══ Текст для чтения ══
И всё же закопченный, зловонный, лежащий в низине Рим 1530-х го­дов производил ошеломительное впечатление. Папы и их последователи расширили старые улицы и построили огромные дворцы, используя камни разрушенного во время землетрясения Колизея. Перестраивались обветшалые храмы, главным среди которых был собор Святого Петра. Рафаэль и Микеланджело, около 1510 года ставшие настоящими звездами в мире искусства, дали вдохновение новому стилю в архитектуре и скульптуре. Кроме того, они были соперниками и боролись за престижные заказы. Рафаэль блистал при дворе и стал одним из первых итальянских художников, активно участвовавших в его жизни. Он был могущественным человеком и служил нескольким папам — молодой, красивый, изящный и вполне харизматичный. Микеланджело совсем не так охотно играл в эти игры с потенциальными заказчиками. Он был отшельником, интровертом, и его не волновали дела двора, если они не касались его лично. Живопись его тоже не слишком волновала. Он был одержим скульптурой, также интересовался поэзией и архитектурой. За свою жизнь Микеланджело написал не так много картин.

Эти мастера работали в разных стилях. Рафаэль разрабатывал то, что считал идеалом красоты (высокие скулы, высокий лоб, маленький заостренный нос, слегка выступающий подбородок и большие глаза). К этому идеалу он обращался раз за разом. В своих религиозных произведениях он пытался изобразить земное воплощение небесной совершенной красоты. К примеру, в основе «Распятия» Рафаэля лежит четкая геометрическая схема, а также чувство меры и покоя.

Микеланджело, напротив, интересовало реальное строение человеческого тела. (Он изучал анатомию, тайно вскрывал трупы в подвале Оспедале-ди-Санто-Спирито во Флоренции.) Это видно по изображениям людей в Сикстинской капелле и в его поздних работах, таких как «Страшный суд» на одной из стен Сикстинской капеллы. Он хорошо разбирался в анатомии и идеалом красоты считал обнаженное тело атлета, воплощенное в античных скульптурах из папской коллекции. Но он забавлялся искажением своего идеала, специально придавая телам неестественные изгибы для большего драматического эффекта. (В этом он, возможно, вдохновлялся этрусской бронзой, которую собирал.) Он добавлял мускулы там, где их не было. (Его Христос в «Страшном суде» настолько мускулист, что вместо шести кубиков пресса у него восемь.) Микеланджело ставил фигуры людей в неестественные позы, стремясь к надмирному изяществу. Ему казалось, что самая красивая поза — это figura serpentinata, форма змеи или буквы S, которая напоминала ему пламя, колеблющееся на легком ветерке. Так на его картинах возникли неестественно мускулистые и изогнутые тела. Но почему-то они всё равно прекрасны.
═══
══ Строки набора данных ══
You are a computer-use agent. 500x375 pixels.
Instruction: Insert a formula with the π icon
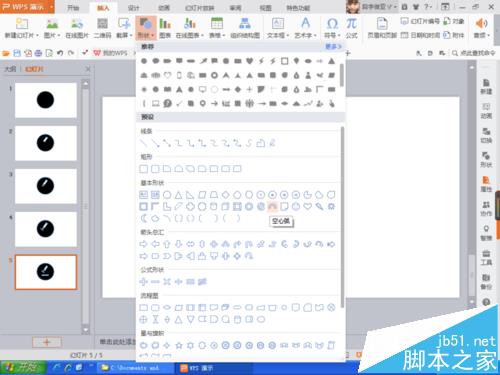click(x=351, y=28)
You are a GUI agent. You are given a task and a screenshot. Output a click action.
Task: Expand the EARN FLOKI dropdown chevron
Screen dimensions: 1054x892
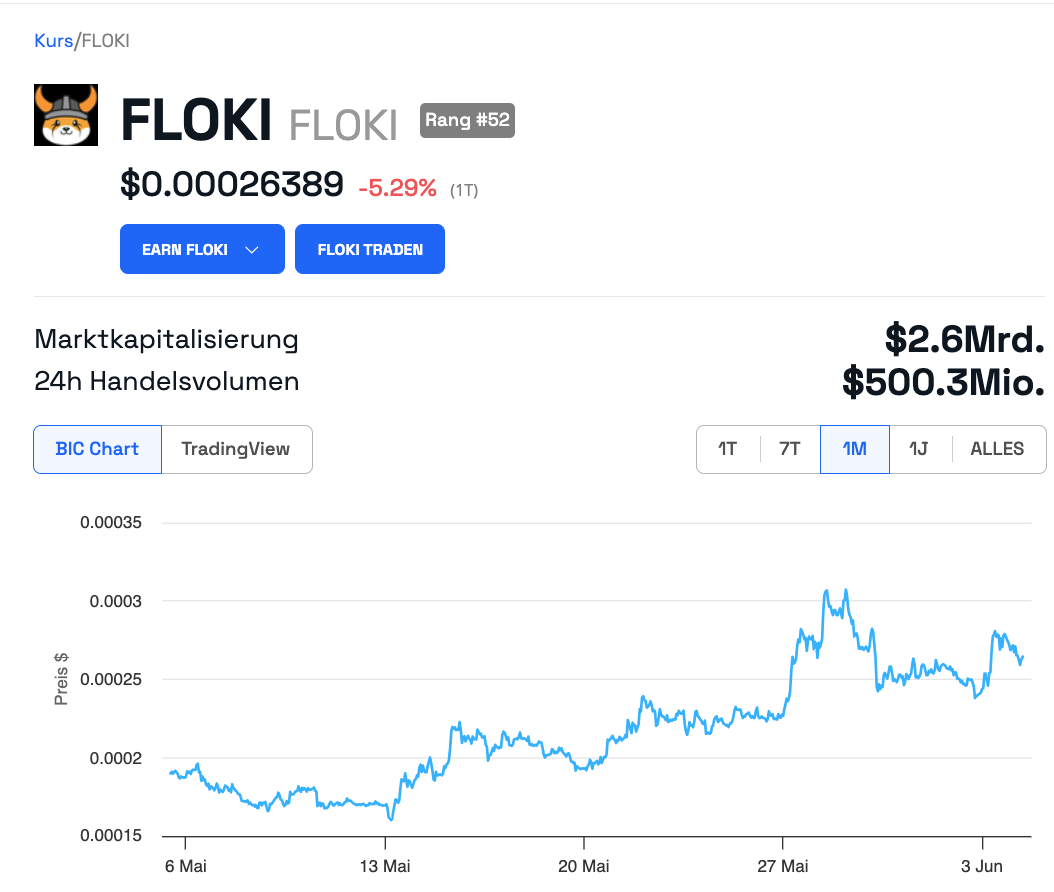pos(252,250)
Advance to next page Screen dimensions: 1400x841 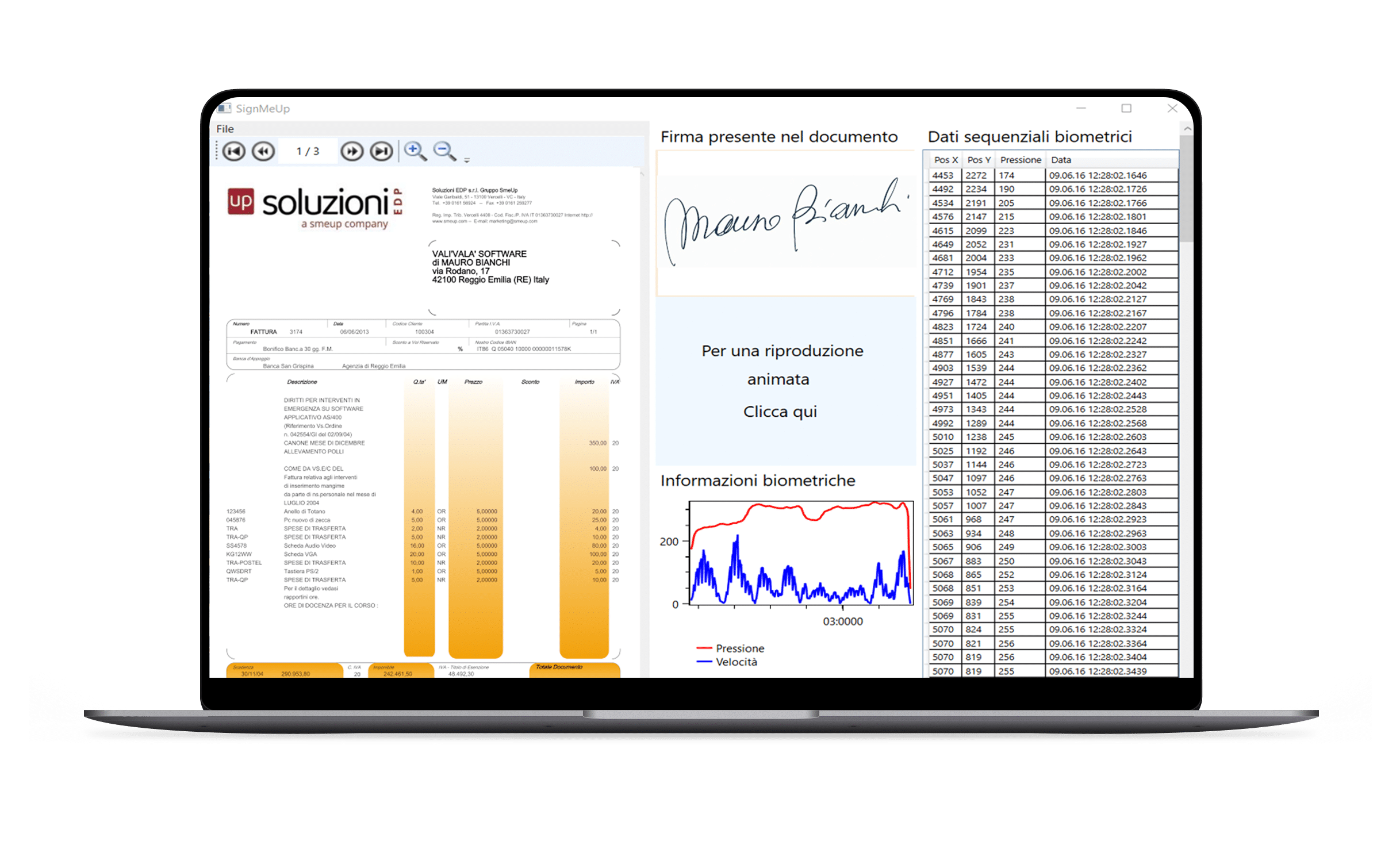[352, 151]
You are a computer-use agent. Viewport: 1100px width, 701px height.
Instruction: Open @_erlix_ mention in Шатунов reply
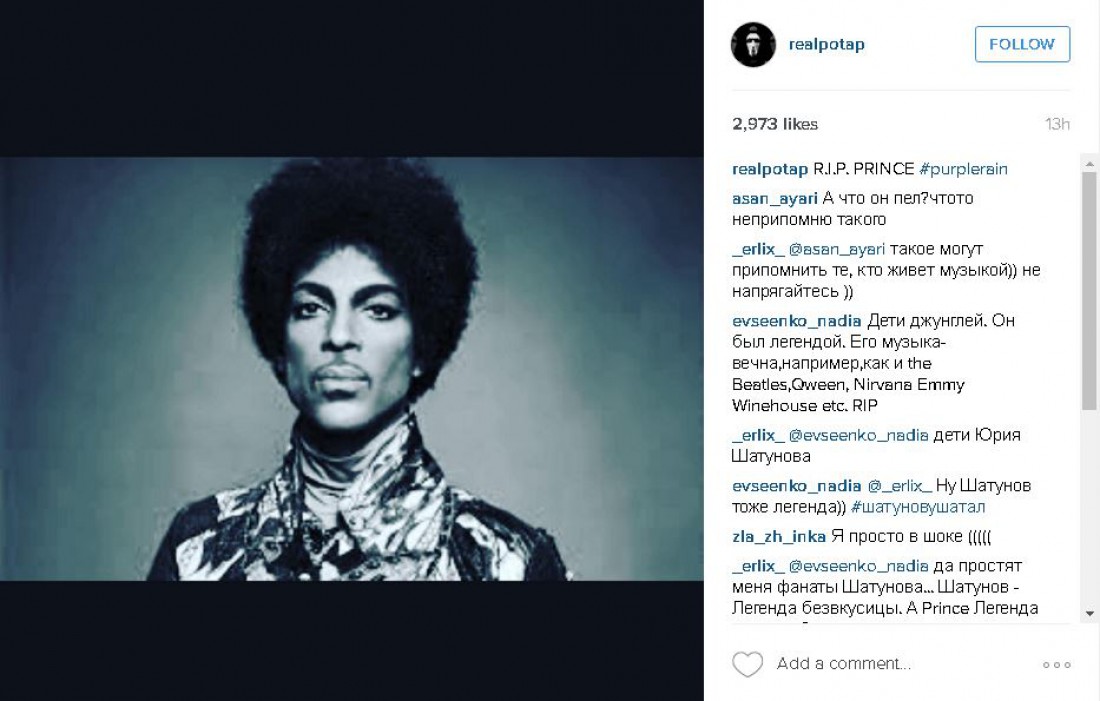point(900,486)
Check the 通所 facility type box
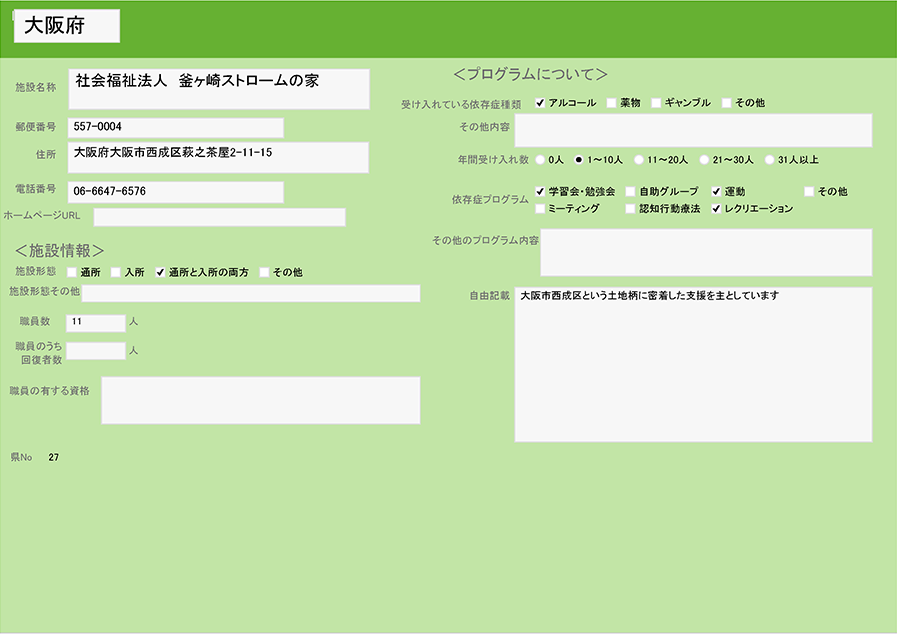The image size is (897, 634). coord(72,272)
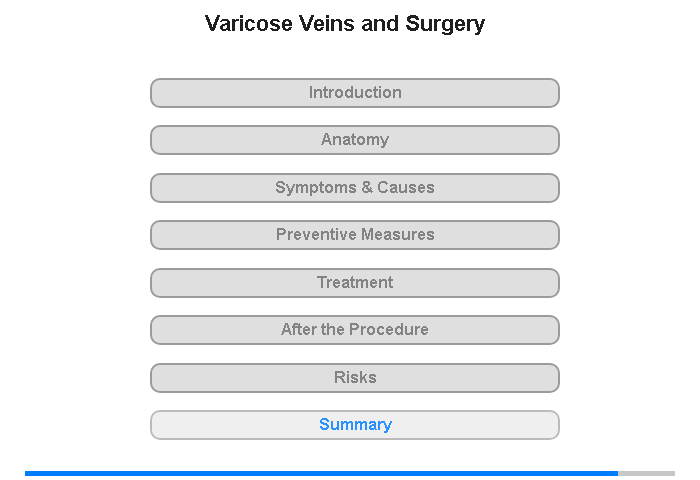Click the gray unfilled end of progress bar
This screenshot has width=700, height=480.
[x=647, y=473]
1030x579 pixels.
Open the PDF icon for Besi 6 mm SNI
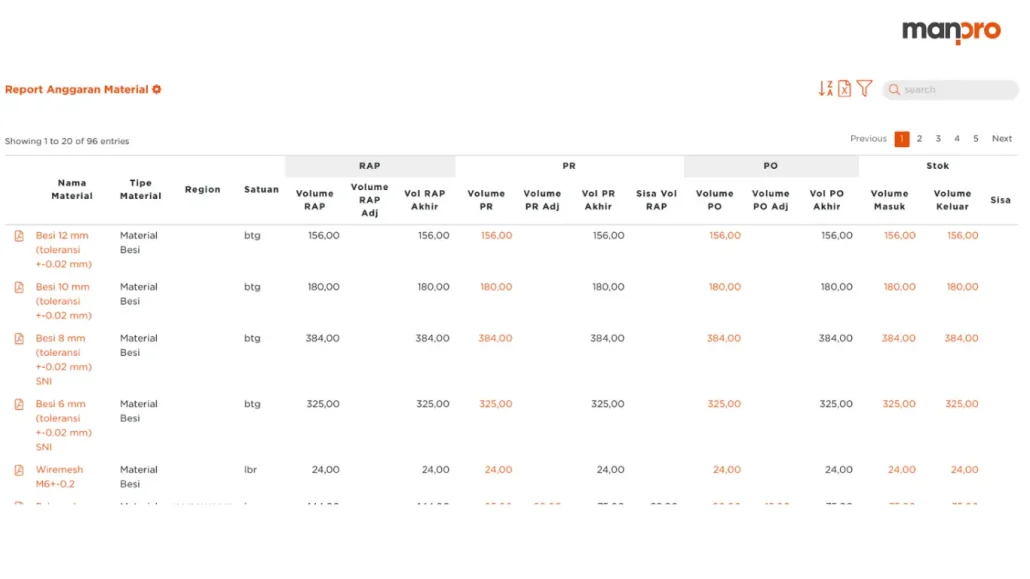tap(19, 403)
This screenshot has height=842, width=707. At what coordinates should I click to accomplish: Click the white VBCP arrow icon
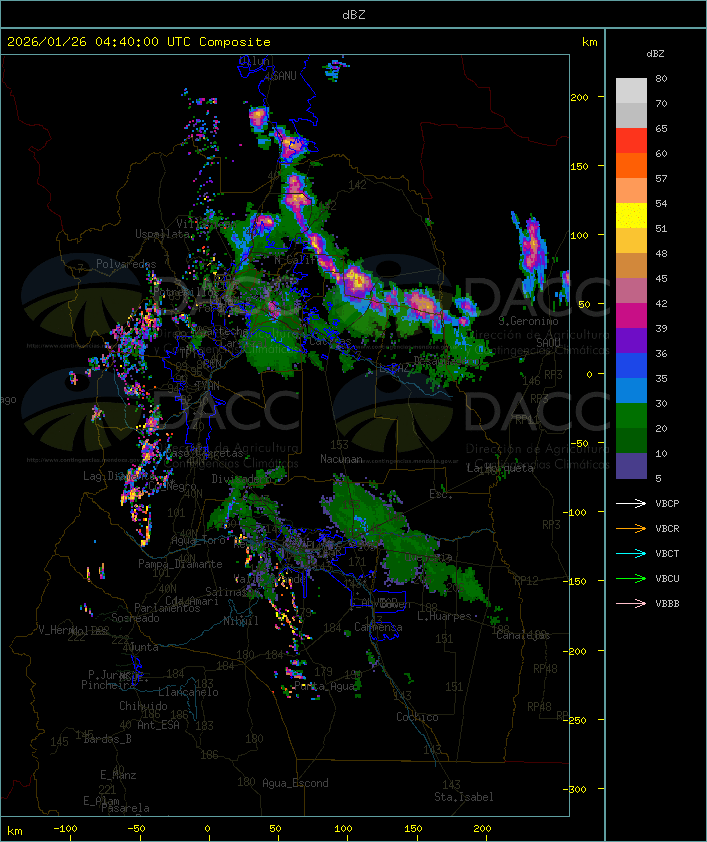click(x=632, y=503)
═══
Что сделать –
A. Какую позу Микеланджело считал самой красивой, согласно тексту о Рафаэле и Микеланджело?
B. Приведите нумерованным списком строки набора данных от строки, содержащей «Check the 通所 facility type box», до последней строки набора включительно, пропустив пустые. Изображения в ответ не включайте.
Строки набора данных никак не связаны с текстом.

Ответы к заданиям –
A. Самой красивой он считал позу figura serpentinata, то есть форму змеи или буквы S.

B.
1. Check the 通所 facility type box
2. The image size is (897, 634). coord(72,272)
3. Click the gray unfilled end of progress bar
4. This screenshot has width=700, height=480.
5. [x=647, y=473]
6. 1030x579 pixels.
7. Open the PDF icon for Besi 6 mm SNI
8. tap(19, 403)
9. This screenshot has height=842, width=707. At what coordinates should I click to accomplish: Click the white VBCP arrow icon
10. click(x=632, y=503)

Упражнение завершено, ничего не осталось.